Éditorial des « Langues Modernes » n° 3/2015, par Pascal Lenoir, rédacteur en chef

jeudi 17 septembre 2015

« Enseigner, un métier qui s’apprend », chacun se souvient de ce slogan qui circulait ces dernières années, alors que la formation initiale des enseignants dans les IUFM était une nouvelle fois menacée ; c’était l’époque de la « mastérisation » de la formation initiale, et certains se demandaient alors comment formaliser à l’université, dans des maquettes de diplôme de master, ce que j’appellerai « les savoirs pour enseigner ». Des savoirs À enseigner, tous les acteurs du milieu éducatif et enseignant savent parler ; issus de la recherche, ou issus des pratiques sociales, les savoirs se mettent progressivement en texte, et après plusieurs « filtrations » et passage dans les textes officiels des programmes scolaires, ils entrent en classe via le manuel en usage ou les objets de travail apportés et mobilisés par le professeur. On parle alors de « transposition didactique ». Que dire des savoirs POUR enseigner ? On a si longtemps dit qu’enseigner était un art … un ministre de l’éducation nationale a osé affirmer il y a quelques années qu’avec de la culture et un peu de talent on faisait un très bon enseignant ! Pourtant, si enseigner est une profession, il faut pouvoir en « professer » les méthodes, les finalités, les enjeux. C’est notamment lorsque l’enseignant éprouve des difficultés pédagogiques qu’il se met à faire de la didactique, qu’il se met à interroger ses pratiques, ses matériels, ses méthodes, ou celles qu’on lui a recommandées … Et c’est à cette occasion que l’on prend conscience que la praxis enseignante peut se formaliser, se mettre en texte ; chacun s’aperçoit alors que des recherches, nombreuses, et depuis des champs très divers, ont d’ores et déjà largement investi ce secteur.
Y a-t-il des « problèmes pédagogiques » à signaler dans l’enseignement supérieur ? C’est ce qu’ont cherché à élucider Marie-Christine Deyrich et Norah Leroy. Toutes deux linguistes dans l’enseignement supérieur, elles ont décidé de prendre à bras le corps la question de la formation des enseignants de langue du supérieur, mission qui est censée échoir désormais aux toutes récentes ÉSPÉ. Et elles ont rassemblé des articles qui montrent bien que d’un contexte à l’autre, en France et hors de France, des questions très concrètes de pédagogie universitaire se posent ; le secteur LANSAD est l’objet de leur étude, mais on pourrait évidemment généraliser.

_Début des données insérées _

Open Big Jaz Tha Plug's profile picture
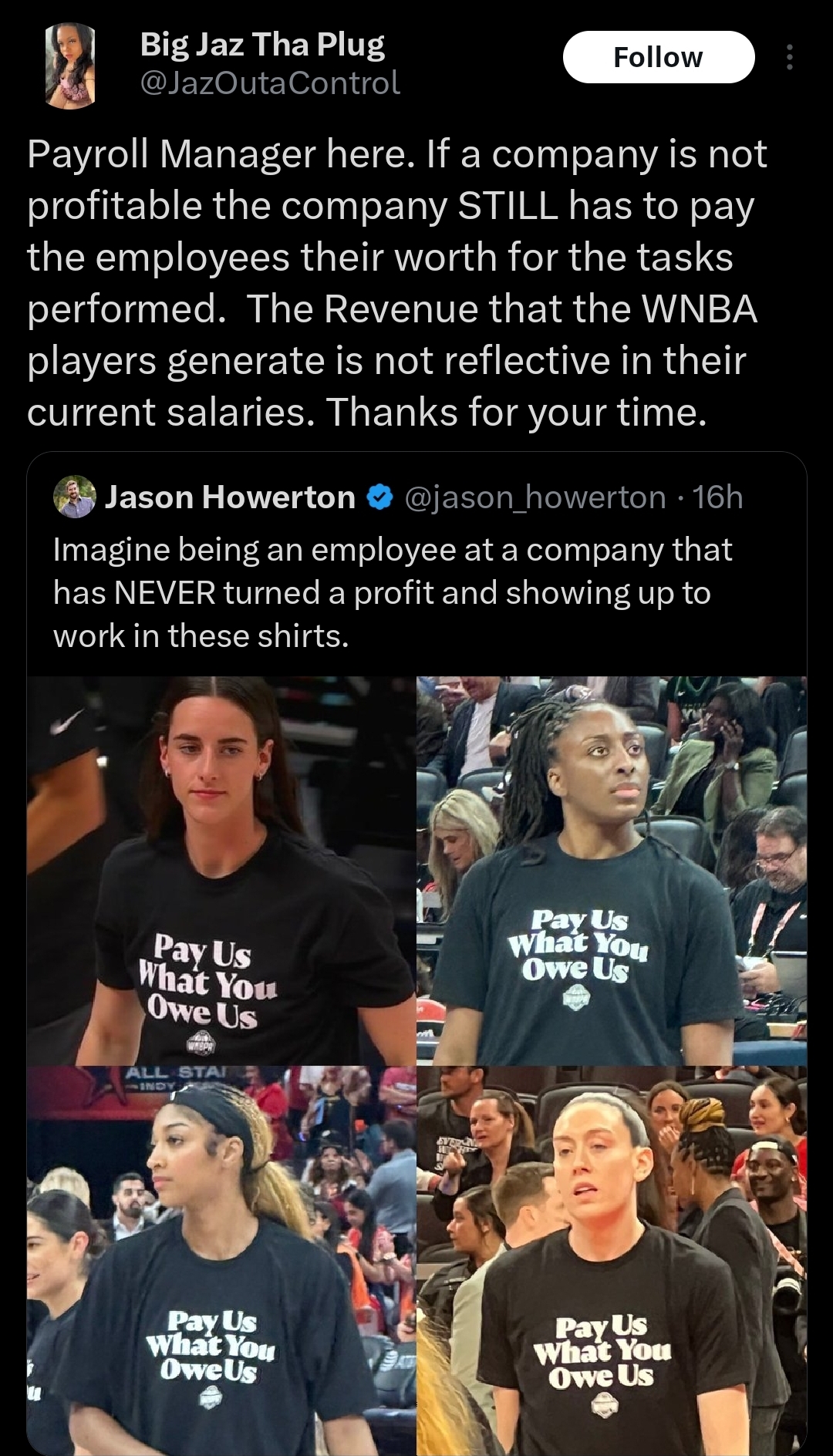click(x=70, y=64)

Essentiellement préoccupé de contenus, l’enseignement supérieur, confronté à la mondialisation, à la mobilité des étudiants, à la massification de ses filières, et à l’exigence de professionnalisation, ne peut plus éluder la nécessité d’une réelle formation méthodologique, initiale et continue, des enseignants et des enseignants-chercheurs.
Cette livraison des Langues Modernes donne la parole à des acteurs de terrain particulièrement concernés par ces questions. Je tiens à remercier Marie-Christine Deyrich et Norah Leroy pour leur implication dans la réalisation de ce numéro, et je vous souhaite une excellente lecture.